CBS Radio to Power Yahoo's Launchcast
Yahoo and CBS Radio announced today that CBS Radio will take over programming Yahoo Music’s LaunchCast Radio in early 2009 and add its 150-plus Internet radio stations to LaunchCast’s existing 150 stations.
A new CBS Radio player will be integrated into the Yahoo Music site that will make LaunchCast available to Macintosh, Firefox, and Safari users for the first time. The new CBS Radio player will also be incorporated into Yahoo’s News and Sports pages to deliver content from a range of sports-, news-, and talk-radio stations, including New York’s WFAN and Los Angeles’ KNX-AM. CBS Radio will assume responsibility for selling ads on the combined portfolio.

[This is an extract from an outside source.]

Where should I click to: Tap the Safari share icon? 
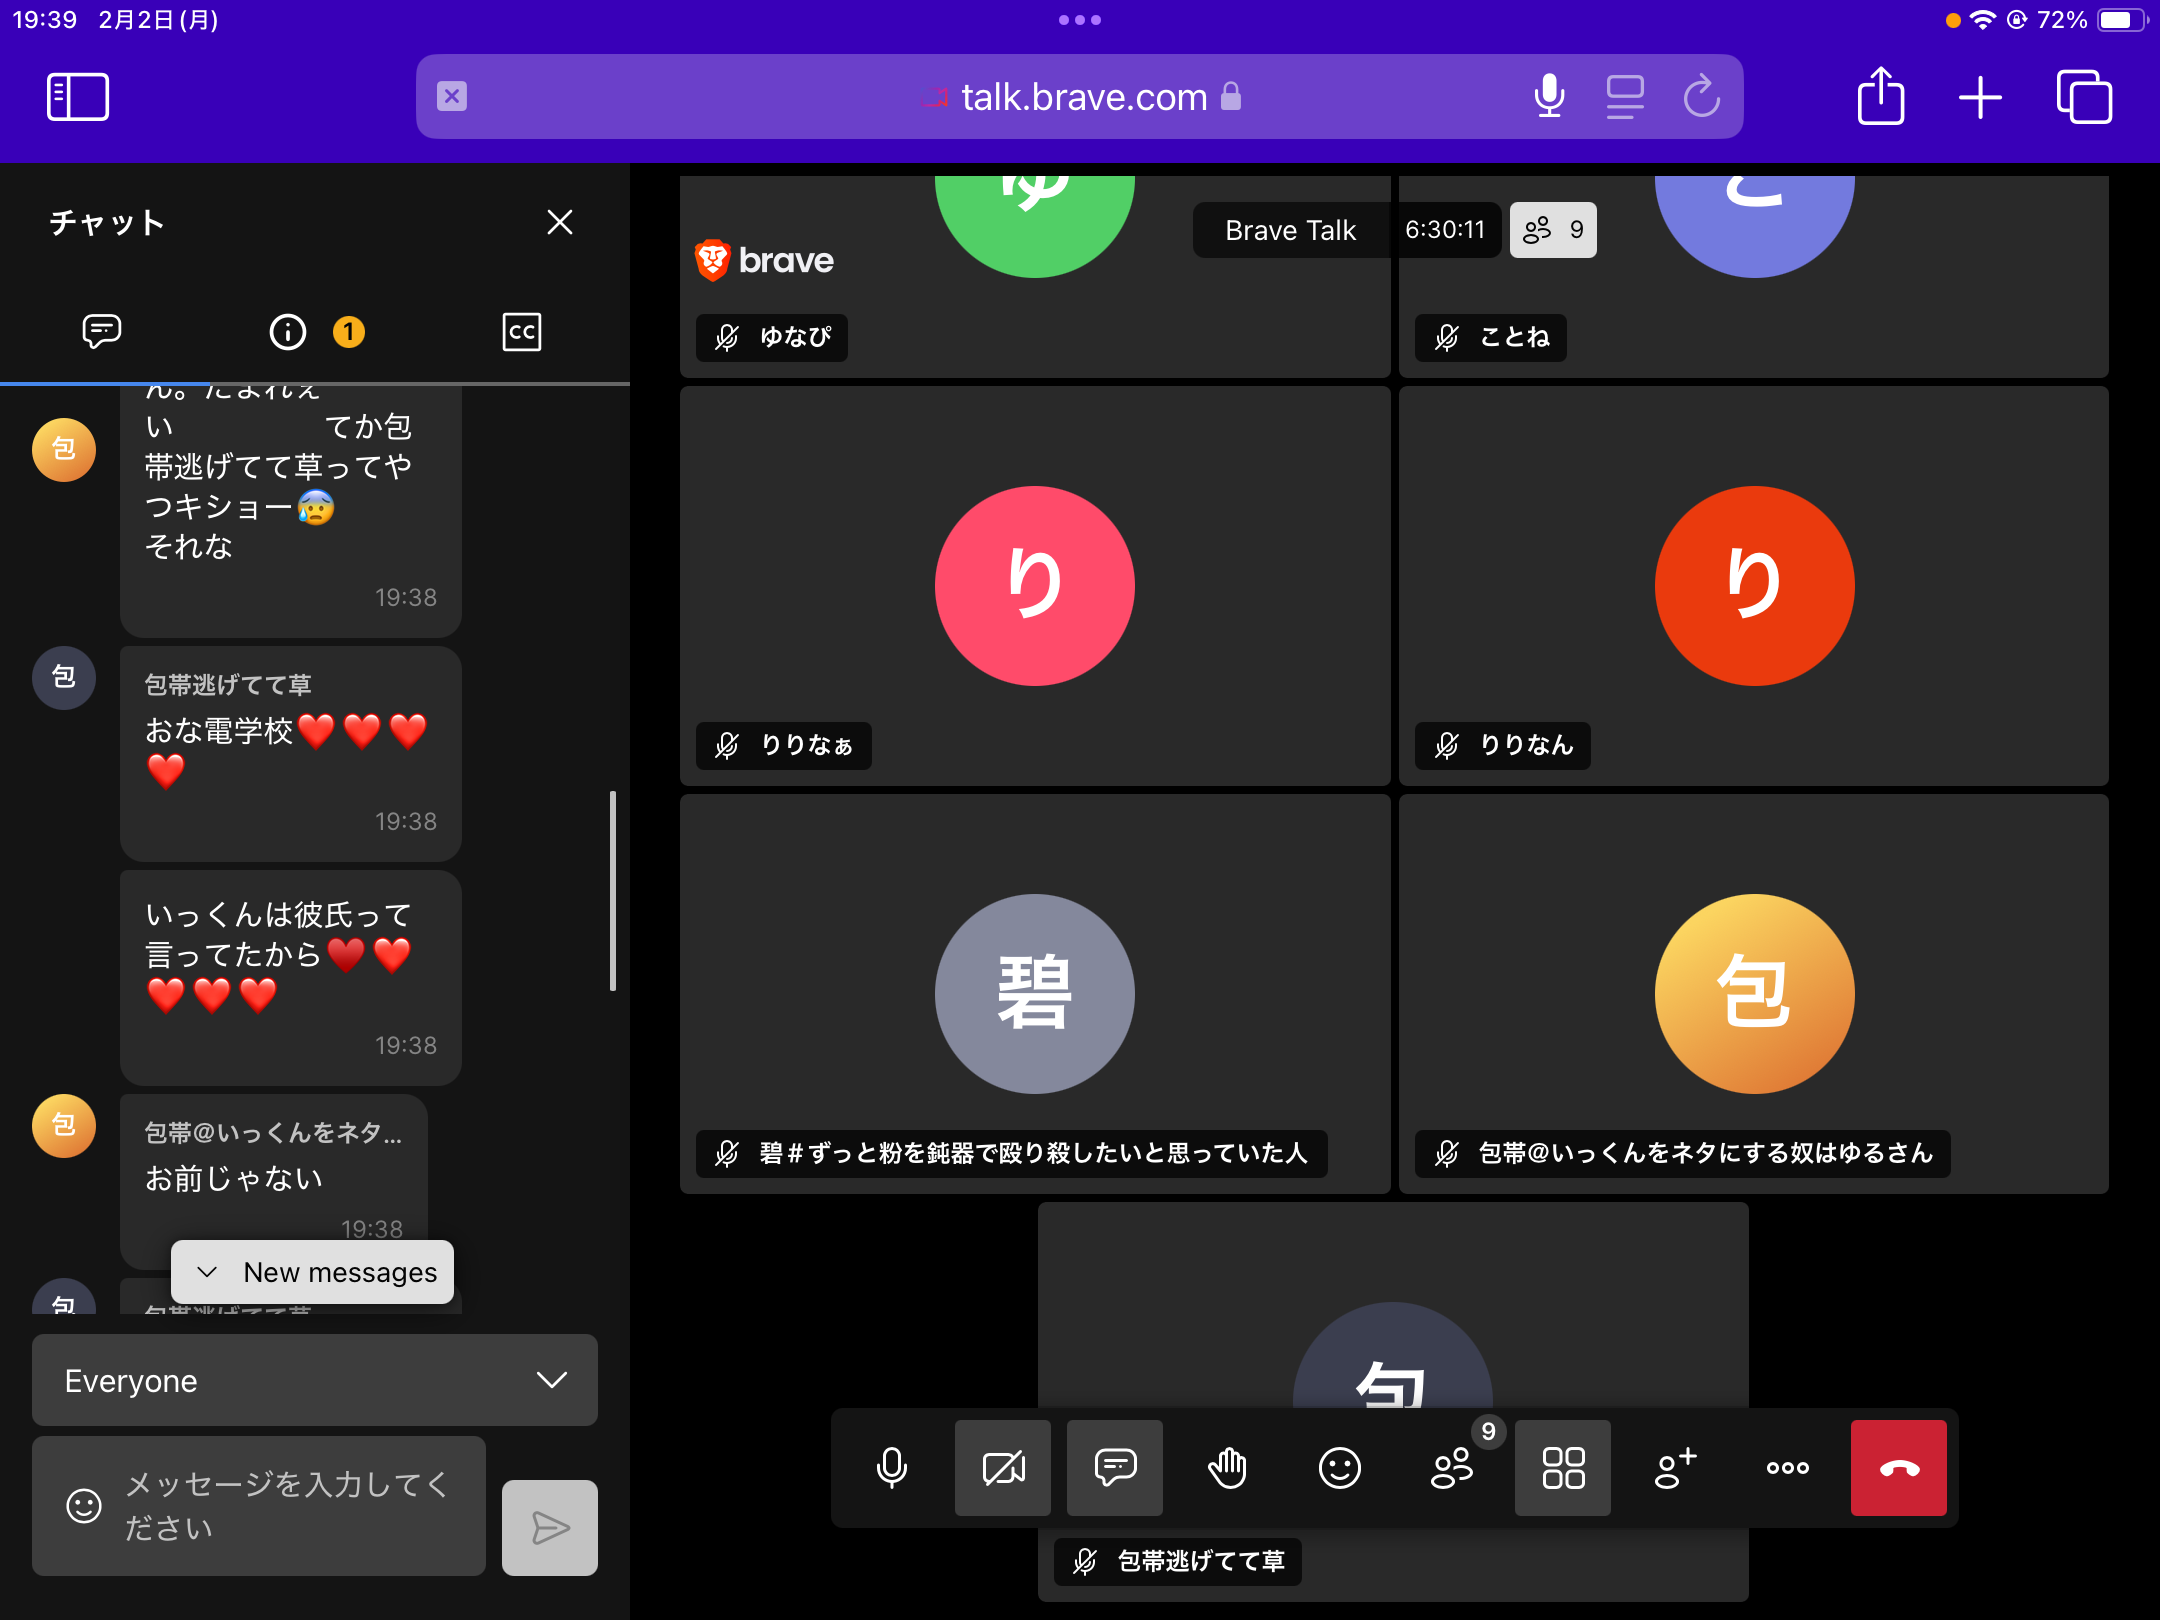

"CBS Radio has clearly demonstrated its commitment to streaming media, one of the hottest spaces on the web,” said David Goodman, president of CBS Radio’s Digital Media and Integrated Marketing. “This announcement along with our relationship with Last.fm, and other distribution partnerships, reinforces our Company’s position as the Number one Internet radio company in the world."
In addition to operating 140 terrestrial radio stations, CBS Radio has an agreement with AOL to power AOL Radio. Parent company CBS Corporation has been seeking for the past several years to attract a younger audience online, perhaps in an effort to offset the older audience that watches its television programming. According to Adweek, the average age of a CBS online viewer is 36, while the average age of its TV viewer is 53. The company spent $280 million in 2007 to acquire the London-based Last.fm music-recommendation engine.
Yahoo, struggling to regain its mojo, recently shuttered its Yahoo Music Unlimited subscription service. The company turned those subscribers over to Rhapsody, but retained the free LaunchCast Internet radio service and subscription-based LaunchCast Plus services.